Abiotic anoxic reduction of AsO4 adsorbed Mg(II)–Al(III)/Fe(III)–CO3/SO4 Layered Double Hydroxides: Implications of As release and phase transformations

Abstract

In this work, the stability of arsenate adsorbed Mg(II)–Al(III)/Fe(III)–CO3/SO4 Layered Double Hydroxides (LDHs) under three abiotic anoxic reductive conditions that may be encountered in Tailings Management Facilities (TMFs) were evaluated. At pH 8 and 10 mM Fe(II) (aq), the formation of Fe(III)-oxy/hydroxides (FeOHs) occurred for all 5 LDHs but the Fe-based LDHs precipitated the greatest amounts.

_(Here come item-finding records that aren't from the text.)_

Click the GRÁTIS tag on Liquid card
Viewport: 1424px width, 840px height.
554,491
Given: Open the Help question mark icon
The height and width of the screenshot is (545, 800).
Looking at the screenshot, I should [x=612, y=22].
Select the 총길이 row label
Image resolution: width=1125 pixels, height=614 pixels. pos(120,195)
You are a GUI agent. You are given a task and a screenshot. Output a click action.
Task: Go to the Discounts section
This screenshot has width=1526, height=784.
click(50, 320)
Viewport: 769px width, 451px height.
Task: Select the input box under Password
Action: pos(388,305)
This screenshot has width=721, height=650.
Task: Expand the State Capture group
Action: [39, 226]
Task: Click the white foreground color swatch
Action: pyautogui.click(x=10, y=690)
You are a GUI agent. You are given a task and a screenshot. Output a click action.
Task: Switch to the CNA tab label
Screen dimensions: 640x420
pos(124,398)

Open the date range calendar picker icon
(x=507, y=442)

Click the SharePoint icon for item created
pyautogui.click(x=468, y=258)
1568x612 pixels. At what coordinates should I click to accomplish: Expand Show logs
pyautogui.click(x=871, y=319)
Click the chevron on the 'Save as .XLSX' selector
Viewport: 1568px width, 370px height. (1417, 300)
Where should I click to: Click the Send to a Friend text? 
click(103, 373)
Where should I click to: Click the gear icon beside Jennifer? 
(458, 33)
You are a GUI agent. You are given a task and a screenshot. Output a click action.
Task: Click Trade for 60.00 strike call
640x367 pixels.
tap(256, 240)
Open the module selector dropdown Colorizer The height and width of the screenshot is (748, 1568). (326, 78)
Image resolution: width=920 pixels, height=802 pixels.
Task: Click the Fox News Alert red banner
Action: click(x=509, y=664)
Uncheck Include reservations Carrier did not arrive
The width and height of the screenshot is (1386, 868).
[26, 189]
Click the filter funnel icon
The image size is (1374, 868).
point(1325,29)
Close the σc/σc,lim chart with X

All LDHs released <0.3 mg/L total As(aq) and the reacted solid surface remained as As(V) except for MgFeSO4. For reactions at pH 8 and 0.5 mM Fe(II) (aq), precipitation of FeOHs occurred but preferential formation to magnetite (for MgFeSO4) and 2-line ferrihydrite (for MgFeCO3) transpired. The highest total As(aq) release followed the order: MgAlSO4 > MgAlFeCO3SO4 > MgAlCO3 > MgFeCO3/MgFeSO4. The solid surfaces remained as As(V) except for MgAlSO4, MgAlCO3, and MgAlFeCO3SO4 LDHs where 10–25% As(III) formed. Finally, at pH 10 and 0.5 mM Fe(II) (aq), the formation of FeOHs occurred to various degrees but a significant amount of CaCO3(s) precipitated. A 2-stage release and re-adsorption mechanism of total As(aq) occurred following the order: MgAlFeCO3SO4 > MgAlSO4 > MgFeCO3 > MgAlCO3 > MgFeSO4. A significant portion of the solid surfaces (30–90%) was found as As(III) for all reacted LDHs. This work provides a guideline for the environmental behavior of As(V) adsorbed LDHs where relevant underwater cover TMF abiotic reducing conditions may exist.